Lamar Anthony Thorpe was born in a women’s correction facility in Los Angeles.

At the ripe age of 2 days old, Thorpe was adopted by people he came to know as his parents, two Mexican immigrants who did not speak English.

From being born in a prison to learning English in elementary school, joining the U.S. Navy and meeting his biological parents for the first time, Thorpe has been tough from day one – but you won’t hear that from him.

“My history, my family I’ve truly been blessed,” said Thorpe, who is running for Student Association president this week in a runoff against junior Morgan Corr.

Thorpe grew up in Los Angeles with his six brothers and sisters, a mother who cleaned for a living and a father who worked at a factory.

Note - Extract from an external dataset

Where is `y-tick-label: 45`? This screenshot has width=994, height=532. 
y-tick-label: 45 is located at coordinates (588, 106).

The Spanish-speaking family drove around in their 1993 green Ford Aerostar and went on family vacations to San Francisco and to national parks. It was a normal family, except that it was a foster family.

“I remember one day I saw on the news that a baby had been found in a trash can downtown,” Thorpe said. “The next day the baby was at my house, and my parents were taking care of her.”

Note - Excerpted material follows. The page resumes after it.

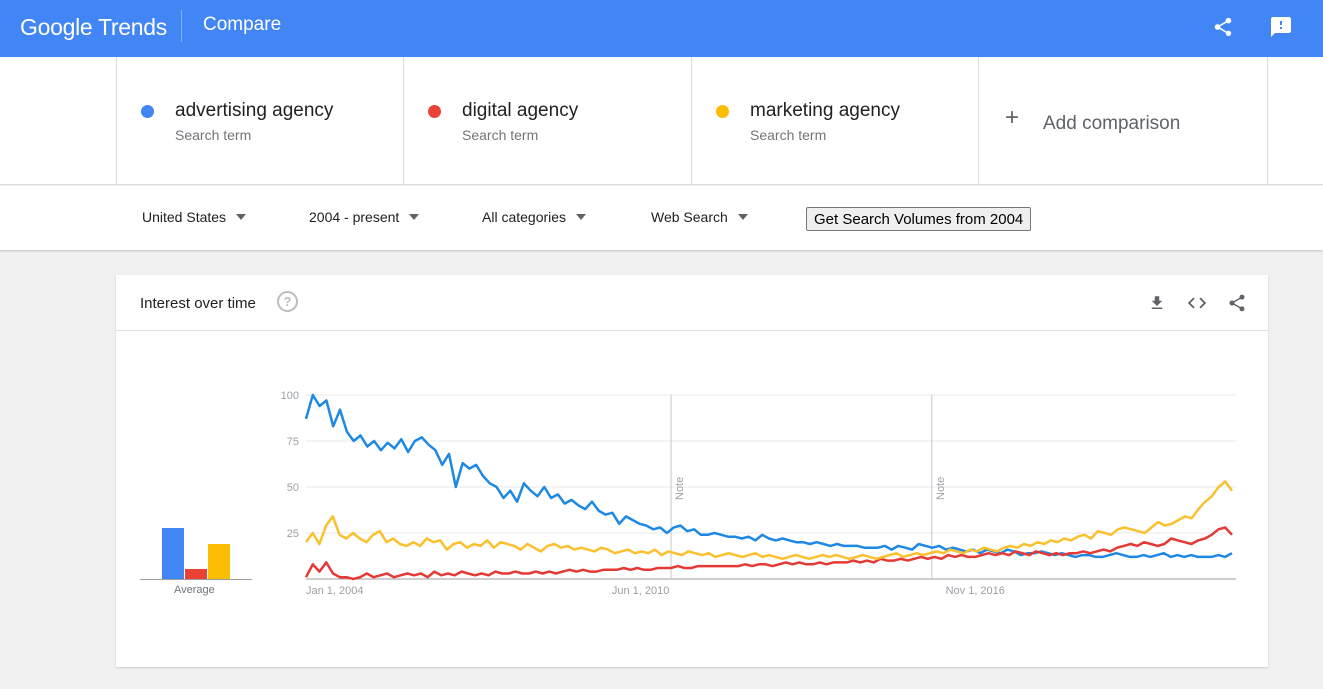  I want to click on region-dropdown: United States, so click(194, 217).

Because of his limited English proficiency at an early age, Thorpe was placed in a special education class. Despite his frustrations over his classes, he tried to keep a normal life. He was on the chess team, on the debate team, he played right field for his junior high baseball team and in high school he joined student government, where he was elected vice president.

Upon graduating high school, Thorpe decided to join the Navy after he realized he was not academically prepared enough for college.

“Boot camp was hell,” Thorpe said. He worked a variety of jobs – religious petty officer, dental yeoman, food service attendant and then he was assigned abroad and got to choose a new line of work.

“I decided to go with seaman apprentice, which sounded good but basically stood for mediocre jobs,” he said of his boat-bottom painting and deck scrubbing, which he learned how to do on the Navy’s training ship, the U.S.S. Never Sail.

“Then they sent me to Guam,” Thorpe recalled. “I said, ‘Where is Guam?'”

“I liked Guam. I had my car, and for the first time I was truly exposed to black people, which was good because they taught me how to take care of my hair,” said Thorpe, who now sports an afro.

“I learned everything I would have learned in high school in the Navy,” he said.

At age 21 Thorpe was relocated to Rhode Island to work as a Navy paralegal. “I was ready to go back to normal life,” he said.

Shortly after arriving back in the United States, Thorpe got a call from his sister in California, who told him someone very important was looking for him. Thorpe’s biological sister, after more than a decade of searching, had tracked down Thorpe’s family in California. Thorpe learned that his biological father, sister and numerous cousins lived in Pittsburgh.

Thrope reunited with his biological mother at a prison.

“She gave me a big hug,” he said. “I had been waiting for that my whole life.”